Dans la réforme de 2014, les pouvoirs publics ont décidé de tenir compte de la pénibilité du travail, avec un système de points permettant soit de partir en retraite anticipée, soit de convertir ces points en temps payé. Ce système ne concernera que les salariés du secteur privé, mais pas les agents hospitaliers. Car pour les pouvoirs publics, l'existence de deux catégories, « agents sédentaires » et « agents actifs » tient déjà compte de ces éléments de pénibilité. A partir du 1er janvier 2015, les salariés du privé concernés auront un compte personnel de prévention de la pénibilité, doté d'un système de points. Il suffira d'être exposé à au moins un des facteurs de pénibilité retenus par la loi pour obtenir un point chaque trimestre. Parmi les facteurs retenus dès 2015 : le travail de nuit (au moins 120 nuits par an), le travail répétitif (au moins 900 heures par an), ou le travail en équipes successives alternantes (au moins 50 nuits par an)... Pour les salariés du privé proches de l’âge de la retraite au 1er janvier 2015, les points seront doublés.

Et demain ?

Le Conseil d'Orientation des retraites (COR), l'organisme public chargé notamment de mesurer les effets des réformes successives, a réajusté ses prévisions dans un rapport paru le 16 décembre 2014. En tenant compte des effets de la réforme du 20 janvier 2014, le régime général des retraites devrait se redresser un peu. C'est la première fois depuis longtemps que les prévisions sur l'avenir du système de retraites deviennent un peu plus optimistes. Cette amélioration serait dûe aux hausses successives des cotisations (avec un taux de prélèvement global en 2020 de 30,8 %), et à « l'amélioration du rapport entre le nombre de cotisants et le nombre de retraités, avec l'allongement de la durée requise pour une retraite à taux plein », explique encore le COR...

Encore beaucoup trop d'incertitudes...

Selon le Ministère du Budget, en 10 ans, l'âge moyen de départ à la retraite des fonctionnaires est passé de 58,8 ans en 2004, à 60,6 ans en 2014. Comme tous les autres salariés, les agents de la fonction publique hospitalière doivent quitter leur emploi de plus en plus tard, sans garantie sur le niveau de leurs pensions futures.
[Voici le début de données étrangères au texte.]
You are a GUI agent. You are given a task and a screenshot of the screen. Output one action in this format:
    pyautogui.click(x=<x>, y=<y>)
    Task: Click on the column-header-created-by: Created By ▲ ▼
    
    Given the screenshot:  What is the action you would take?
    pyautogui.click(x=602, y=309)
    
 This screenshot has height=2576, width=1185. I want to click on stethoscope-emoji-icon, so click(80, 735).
Les prévisions récentes sont certes plus optimistes mais elles restent fragiles car elles dépendent aussi de la conjoncture économique. D'où la nécessité d'imaginer, dès aujourd'hui, comment compenser la perte de revenus au moment de la retraite. Peut-être grâce à la Complémentaire Retraite des Hospitaliers proposée par le C.G.O.S... Se renseigner, c'est déjà commencer à anticiper.